Task requirements
Every line of the material must be copied exactly, from the first to the last.

++++ Data supplied ++++

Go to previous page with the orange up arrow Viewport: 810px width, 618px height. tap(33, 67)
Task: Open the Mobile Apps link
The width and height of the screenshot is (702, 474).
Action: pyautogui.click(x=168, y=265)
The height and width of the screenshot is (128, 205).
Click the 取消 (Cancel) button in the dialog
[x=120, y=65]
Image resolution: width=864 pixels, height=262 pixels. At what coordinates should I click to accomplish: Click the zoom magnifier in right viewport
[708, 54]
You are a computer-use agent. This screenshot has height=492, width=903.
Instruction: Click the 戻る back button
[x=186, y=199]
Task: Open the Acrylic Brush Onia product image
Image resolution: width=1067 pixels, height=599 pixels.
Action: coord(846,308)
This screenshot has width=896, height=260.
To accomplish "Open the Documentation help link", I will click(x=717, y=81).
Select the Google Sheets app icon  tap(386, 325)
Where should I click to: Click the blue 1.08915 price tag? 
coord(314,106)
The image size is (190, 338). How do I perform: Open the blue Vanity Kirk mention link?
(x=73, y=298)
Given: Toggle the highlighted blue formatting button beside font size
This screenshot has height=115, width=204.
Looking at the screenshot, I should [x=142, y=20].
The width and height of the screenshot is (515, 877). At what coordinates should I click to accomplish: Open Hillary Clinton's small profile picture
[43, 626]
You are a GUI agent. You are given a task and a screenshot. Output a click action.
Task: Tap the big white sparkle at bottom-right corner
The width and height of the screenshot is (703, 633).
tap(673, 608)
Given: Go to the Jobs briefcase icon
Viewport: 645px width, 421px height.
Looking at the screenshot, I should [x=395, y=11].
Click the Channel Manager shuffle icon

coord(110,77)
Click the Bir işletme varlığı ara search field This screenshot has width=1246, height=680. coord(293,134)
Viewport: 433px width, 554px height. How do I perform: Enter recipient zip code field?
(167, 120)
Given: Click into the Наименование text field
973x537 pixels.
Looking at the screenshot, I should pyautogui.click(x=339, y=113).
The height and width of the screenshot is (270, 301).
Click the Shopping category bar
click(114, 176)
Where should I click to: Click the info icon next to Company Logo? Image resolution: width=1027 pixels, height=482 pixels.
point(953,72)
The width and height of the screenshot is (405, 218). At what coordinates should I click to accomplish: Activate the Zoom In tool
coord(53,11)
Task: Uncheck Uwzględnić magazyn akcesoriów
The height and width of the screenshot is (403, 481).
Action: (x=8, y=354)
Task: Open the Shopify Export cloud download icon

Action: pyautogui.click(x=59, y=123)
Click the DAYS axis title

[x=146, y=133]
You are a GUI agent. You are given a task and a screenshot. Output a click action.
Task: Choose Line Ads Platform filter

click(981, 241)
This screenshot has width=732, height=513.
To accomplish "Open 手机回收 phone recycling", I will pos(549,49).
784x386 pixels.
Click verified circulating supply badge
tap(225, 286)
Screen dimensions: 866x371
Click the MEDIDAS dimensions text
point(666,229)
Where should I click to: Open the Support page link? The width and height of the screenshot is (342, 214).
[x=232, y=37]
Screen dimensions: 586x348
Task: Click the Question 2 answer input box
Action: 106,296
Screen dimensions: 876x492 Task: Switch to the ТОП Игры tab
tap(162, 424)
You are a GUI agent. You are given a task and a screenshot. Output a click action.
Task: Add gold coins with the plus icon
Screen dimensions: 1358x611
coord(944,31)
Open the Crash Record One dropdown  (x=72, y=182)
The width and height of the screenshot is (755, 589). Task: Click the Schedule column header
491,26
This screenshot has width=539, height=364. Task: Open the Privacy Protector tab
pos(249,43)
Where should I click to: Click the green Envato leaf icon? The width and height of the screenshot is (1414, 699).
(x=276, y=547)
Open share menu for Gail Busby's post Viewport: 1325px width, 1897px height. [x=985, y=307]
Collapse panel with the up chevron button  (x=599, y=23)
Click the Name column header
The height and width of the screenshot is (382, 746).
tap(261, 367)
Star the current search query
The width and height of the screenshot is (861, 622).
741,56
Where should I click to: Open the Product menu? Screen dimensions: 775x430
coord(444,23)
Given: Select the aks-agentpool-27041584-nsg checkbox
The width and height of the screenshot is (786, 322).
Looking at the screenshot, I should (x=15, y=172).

++++

Response area
Go to previous page with the orange up arrow Viewport: 810px width, 618px height. tap(33, 67)
Task: Open the Mobile Apps link
The width and height of the screenshot is (702, 474).
Action: pyautogui.click(x=168, y=265)
The height and width of the screenshot is (128, 205).
Click the 取消 (Cancel) button in the dialog
[x=120, y=65]
Image resolution: width=864 pixels, height=262 pixels. At what coordinates should I click to accomplish: Click the zoom magnifier in right viewport
[708, 54]
You are a computer-use agent. This screenshot has height=492, width=903.
Instruction: Click the 戻る back button
[x=186, y=199]
Task: Open the Acrylic Brush Onia product image
Image resolution: width=1067 pixels, height=599 pixels.
Action: coord(846,308)
This screenshot has width=896, height=260.
To accomplish "Open the Documentation help link", I will click(x=717, y=81).
Select the Google Sheets app icon  tap(386, 325)
Where should I click to: Click the blue 1.08915 price tag? 
coord(314,106)
The image size is (190, 338). How do I perform: Open the blue Vanity Kirk mention link?
(x=73, y=298)
Given: Toggle the highlighted blue formatting button beside font size
This screenshot has height=115, width=204.
Looking at the screenshot, I should [x=142, y=20].
The width and height of the screenshot is (515, 877). At what coordinates should I click to accomplish: Open Hillary Clinton's small profile picture
[43, 626]
You are a GUI agent. You are given a task and a screenshot. Output a click action.
Task: Tap the big white sparkle at bottom-right corner
The width and height of the screenshot is (703, 633).
tap(673, 608)
Given: Go to the Jobs briefcase icon
Viewport: 645px width, 421px height.
Looking at the screenshot, I should [x=395, y=11].
Click the Channel Manager shuffle icon

coord(110,77)
Click the Bir işletme varlığı ara search field This screenshot has width=1246, height=680. coord(293,134)
Viewport: 433px width, 554px height. How do I perform: Enter recipient zip code field?
(167, 120)
Given: Click into the Наименование text field
973x537 pixels.
Looking at the screenshot, I should pyautogui.click(x=339, y=113).
The height and width of the screenshot is (270, 301).
Click the Shopping category bar
click(114, 176)
Where should I click to: Click the info icon next to Company Logo? Image resolution: width=1027 pixels, height=482 pixels.
point(953,72)
The width and height of the screenshot is (405, 218). At what coordinates should I click to accomplish: Activate the Zoom In tool
coord(53,11)
Task: Uncheck Uwzględnić magazyn akcesoriów
The height and width of the screenshot is (403, 481).
Action: (x=8, y=354)
Task: Open the Shopify Export cloud download icon

Action: pyautogui.click(x=59, y=123)
Click the DAYS axis title

[x=146, y=133]
You are a GUI agent. You are given a task and a screenshot. Output a click action.
Task: Choose Line Ads Platform filter

click(981, 241)
This screenshot has width=732, height=513.
To accomplish "Open 手机回收 phone recycling", I will pos(549,49).
784x386 pixels.
Click verified circulating supply badge
tap(225, 286)
Screen dimensions: 866x371
Click the MEDIDAS dimensions text
point(666,229)
Where should I click to: Open the Support page link? The width and height of the screenshot is (342, 214).
[x=232, y=37]
Screen dimensions: 586x348
Task: Click the Question 2 answer input box
Action: 106,296
Screen dimensions: 876x492 Task: Switch to the ТОП Игры tab
tap(162, 424)
You are a GUI agent. You are given a task and a screenshot. Output a click action.
Task: Add gold coins with the plus icon
Screen dimensions: 1358x611
coord(944,31)
Open the Crash Record One dropdown  (x=72, y=182)
The width and height of the screenshot is (755, 589). Task: Click the Schedule column header
491,26
This screenshot has width=539, height=364. Task: Open the Privacy Protector tab
pos(249,43)
Where should I click to: Click the green Envato leaf icon? The width and height of the screenshot is (1414, 699).
(x=276, y=547)
Open share menu for Gail Busby's post Viewport: 1325px width, 1897px height. [x=985, y=307]
Collapse panel with the up chevron button  (x=599, y=23)
Click the Name column header
The height and width of the screenshot is (382, 746).
tap(261, 367)
Star the current search query
The width and height of the screenshot is (861, 622).
741,56
Where should I click to: Open the Product menu? Screen dimensions: 775x430
coord(444,23)
Given: Select the aks-agentpool-27041584-nsg checkbox
The width and height of the screenshot is (786, 322).
Looking at the screenshot, I should (x=15, y=172).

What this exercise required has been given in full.